ISLAMABAD: Federal Board of Revenue (FBR) Chairman Rashid Mahmood Langrial has ruled out introducing any new tax measures despite a Rs275 billion shortfall in tax collection during the first four months (July–October) of the fiscal year 2025–26.

Addressing a presentation on economic reforms at FBR headquarters, Langrial said the authority would focus on broadening the tax base and improving compliance rather than taking emergency steps to plug the gap.

He revealed that income tax return filers rose by 18%, reaching 5.9 million in 2025–26, while taxes paid with returns for 2024–25 totaled Rs69 billion. The tax-to-GDP ratio also improved to 10.33% in 2024–25 — the highest in 23 years, up from 8.83% the previous year.

Langrial emphasised that achieving the government’s goal of an 18% tax-to-GDP ratio within the next few years would require strong federal-provincial coordination, with 15% from federal taxes and 3% from provincial revenue and the Petroleum Development Levy (PDL).
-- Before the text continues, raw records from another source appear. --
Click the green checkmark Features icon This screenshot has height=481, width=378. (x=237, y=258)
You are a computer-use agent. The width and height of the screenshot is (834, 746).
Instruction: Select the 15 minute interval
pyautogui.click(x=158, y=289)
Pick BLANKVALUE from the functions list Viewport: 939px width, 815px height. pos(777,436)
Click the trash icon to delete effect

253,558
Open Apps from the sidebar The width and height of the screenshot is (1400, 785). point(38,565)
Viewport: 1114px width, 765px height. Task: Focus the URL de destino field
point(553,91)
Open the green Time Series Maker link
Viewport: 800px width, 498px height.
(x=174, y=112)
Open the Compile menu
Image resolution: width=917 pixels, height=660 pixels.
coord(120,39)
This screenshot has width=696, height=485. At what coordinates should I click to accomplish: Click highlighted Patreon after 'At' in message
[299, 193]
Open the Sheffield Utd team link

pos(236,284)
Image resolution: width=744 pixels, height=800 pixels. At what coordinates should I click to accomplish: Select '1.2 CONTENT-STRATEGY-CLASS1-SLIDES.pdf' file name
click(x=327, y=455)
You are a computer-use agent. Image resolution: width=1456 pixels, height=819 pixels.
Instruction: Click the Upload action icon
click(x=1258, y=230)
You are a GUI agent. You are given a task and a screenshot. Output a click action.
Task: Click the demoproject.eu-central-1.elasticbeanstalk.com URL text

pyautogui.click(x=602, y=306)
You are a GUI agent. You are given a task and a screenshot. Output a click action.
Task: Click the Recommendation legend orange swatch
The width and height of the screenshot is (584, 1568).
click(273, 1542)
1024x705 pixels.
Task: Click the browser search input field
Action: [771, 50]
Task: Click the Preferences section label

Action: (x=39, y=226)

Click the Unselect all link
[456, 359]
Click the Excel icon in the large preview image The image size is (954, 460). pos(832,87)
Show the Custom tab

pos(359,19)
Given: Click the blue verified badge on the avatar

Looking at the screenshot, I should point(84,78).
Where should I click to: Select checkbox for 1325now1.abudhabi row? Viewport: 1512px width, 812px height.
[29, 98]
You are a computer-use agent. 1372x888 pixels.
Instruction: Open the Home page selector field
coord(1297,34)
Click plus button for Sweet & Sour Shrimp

He acknowledged operational challenges faced by enforcement teams, citing incidents of violence — including the murder of two tax officers near Kohat tunnel — and noted that Rangers personnel have been deployed to ensure their safety during operations.

The chairman said the income tax gap stands at Rs1.7 trillion, with Rs1.2 trillion attributed to high-income earners. Improved revenue performance has been noted in key sectors such as tobacco, supported by digitalisation and structural tax reforms.

Langrial reaffirmed that the FBR remains committed to reform-driven revenue enhancement and expanding the tax net, not through new taxes but by strengthening enforcement, data integration, and compliance mechanisms.